While both the majority and dissent agreed that the connection between toxin exposure and Parkinson’s disease is the subject of great debate in the scientific community, they parted ways on the proper interpretation of Rule 702 vis-à-vis Daubert v. Merrell Dow Pharmaceuticals. Plaintiff’s expert’s line of reasoning that manganese exposure had caused the plaintiff’s illness was as follows: (1) Plaintiff was exposed to manganese fumes while welding; (2) he then developed the symptoms of Parkinson’s, but not manganism, a disease with some similarities to Parkinson’s; (3) scientists have identified some genetic factors linked to forms of otherwise “idiopathic” Parkinson’s disease (In the words of the television doctor Gregory House: “‘Idiopathic,’ from the latin meaning we’re idiots because we can’t figure out what’s causing it.”); (4) some scientific literature has put forth the hypothesis that that toxins combined with genetics may cause Parksinon’s disease; (5) manganese is a toxin and possible candidate for triggering Parkinson’s; (6) plaintiff may have the genes for Parkinson’s disease and (7) manganese may have triggered plaintiff’s Parkinson’s.
Evaluating the expert’s hypothesis under the auspices of Rule 702, the majority said: “That is a plausible hypothesis. It may even be right. But it is no more than a hypothesis, and it thus is not ‘knowledge,’ nor is it ‘based upon sufficient facts or data” or the ‘product of reliable principles and methods . . . applied . . . reliably to the facts of the case.’”

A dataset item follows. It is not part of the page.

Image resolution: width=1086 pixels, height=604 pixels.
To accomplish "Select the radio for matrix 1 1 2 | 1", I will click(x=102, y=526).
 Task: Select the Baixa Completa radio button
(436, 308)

The dissent, relying strictly on the more permissive language of Daubert and its progeny, argued that the plaintiff’s expert may rely on his “general experience and knowledge, and theoretical medical writing that explored the connection between manganese exposure and Parkinson’s Disease.” The dissent was unconcerned that the expert’s etiology was extrapolated principally from the diagnosis and was loosely based on scientific writings hypothesizing that toxins can trigger Parkinson’s in persons genetically predisposed to the disease.

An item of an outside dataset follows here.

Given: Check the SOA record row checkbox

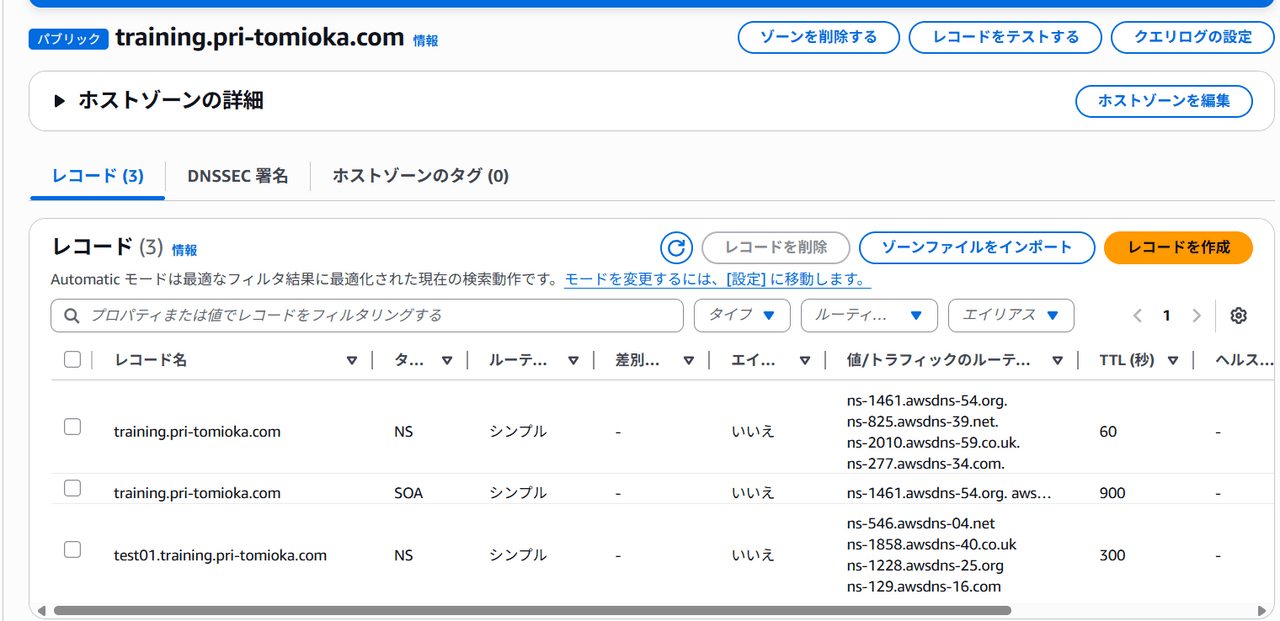Looking at the screenshot, I should pos(72,488).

A critical difference between the opinions is that the majority opinion relied on the plain language of Rule 702 and the dissent did not. The dissent, though able to find supporting language from various precedents and law review articles, never grapples with the clear text of Rule 702. Indeed, the dissenting opinion doesn’t cite, quote, or discuss the language of Rule 702 at all.
This case is a reminder that the rather stark and plain language of Rule 702, as enacted in 2000, should be the starting point for any analysis concerning expert testimony and not the more ambiguous and permissive Daubert, General Elec. Co. v. Joiner , or Kumho Tire Co. v. Carmichael opinions, decided in 1993, 1997, and 1999 respectively. Any interpretation of these cases that conflicts with the subsequently enacted statute, Rule 702, is legally incorrect.